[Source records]
^^^^^^^^^^^^^^^^
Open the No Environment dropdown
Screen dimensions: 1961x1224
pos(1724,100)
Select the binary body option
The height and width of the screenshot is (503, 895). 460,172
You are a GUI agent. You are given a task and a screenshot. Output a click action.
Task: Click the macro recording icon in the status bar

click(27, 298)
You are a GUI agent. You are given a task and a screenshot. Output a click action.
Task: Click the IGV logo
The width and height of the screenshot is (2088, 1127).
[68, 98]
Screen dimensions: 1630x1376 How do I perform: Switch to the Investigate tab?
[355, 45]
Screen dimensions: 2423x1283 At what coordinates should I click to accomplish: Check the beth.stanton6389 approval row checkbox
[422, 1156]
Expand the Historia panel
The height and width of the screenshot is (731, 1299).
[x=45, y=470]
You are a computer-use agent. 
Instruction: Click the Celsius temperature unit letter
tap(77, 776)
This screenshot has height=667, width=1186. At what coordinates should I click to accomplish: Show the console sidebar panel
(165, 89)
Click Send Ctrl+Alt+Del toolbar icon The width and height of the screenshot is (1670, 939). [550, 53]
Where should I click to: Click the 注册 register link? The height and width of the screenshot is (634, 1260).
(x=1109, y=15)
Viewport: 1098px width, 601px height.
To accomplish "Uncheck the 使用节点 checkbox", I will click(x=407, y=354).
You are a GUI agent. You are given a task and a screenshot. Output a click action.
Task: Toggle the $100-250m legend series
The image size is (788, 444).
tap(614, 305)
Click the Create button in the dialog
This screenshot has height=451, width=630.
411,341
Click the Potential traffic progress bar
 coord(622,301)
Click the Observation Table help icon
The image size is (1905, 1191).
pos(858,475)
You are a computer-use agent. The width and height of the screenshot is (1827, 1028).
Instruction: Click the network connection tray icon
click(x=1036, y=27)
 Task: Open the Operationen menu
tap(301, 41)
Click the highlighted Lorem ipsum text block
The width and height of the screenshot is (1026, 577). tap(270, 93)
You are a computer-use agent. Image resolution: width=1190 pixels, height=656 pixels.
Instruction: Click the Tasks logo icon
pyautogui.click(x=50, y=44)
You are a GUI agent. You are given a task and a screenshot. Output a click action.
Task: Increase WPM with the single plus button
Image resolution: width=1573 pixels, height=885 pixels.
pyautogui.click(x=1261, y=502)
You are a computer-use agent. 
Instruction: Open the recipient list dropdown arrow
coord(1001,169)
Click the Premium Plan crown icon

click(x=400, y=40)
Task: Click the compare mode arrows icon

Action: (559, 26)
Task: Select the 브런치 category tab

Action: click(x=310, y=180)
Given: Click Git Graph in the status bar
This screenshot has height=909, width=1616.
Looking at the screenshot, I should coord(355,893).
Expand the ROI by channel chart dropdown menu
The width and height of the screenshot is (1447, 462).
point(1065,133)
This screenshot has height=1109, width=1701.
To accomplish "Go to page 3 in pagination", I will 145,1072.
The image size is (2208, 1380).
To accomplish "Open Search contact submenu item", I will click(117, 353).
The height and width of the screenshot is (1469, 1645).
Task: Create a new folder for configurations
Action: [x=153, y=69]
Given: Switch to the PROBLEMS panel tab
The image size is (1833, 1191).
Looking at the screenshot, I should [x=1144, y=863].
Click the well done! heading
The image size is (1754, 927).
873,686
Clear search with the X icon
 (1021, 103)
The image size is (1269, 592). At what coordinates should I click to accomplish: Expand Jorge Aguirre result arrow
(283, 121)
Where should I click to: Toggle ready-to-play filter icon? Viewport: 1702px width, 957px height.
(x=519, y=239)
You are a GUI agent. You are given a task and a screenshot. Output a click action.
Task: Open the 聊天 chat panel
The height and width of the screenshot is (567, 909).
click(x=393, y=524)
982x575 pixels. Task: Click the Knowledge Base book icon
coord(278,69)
^^^^^^^^^^^^^^^^
• Work request: Among the lines of the data, some may include "computer" as a word or string; report how many, and nothing else.

• Written response: 4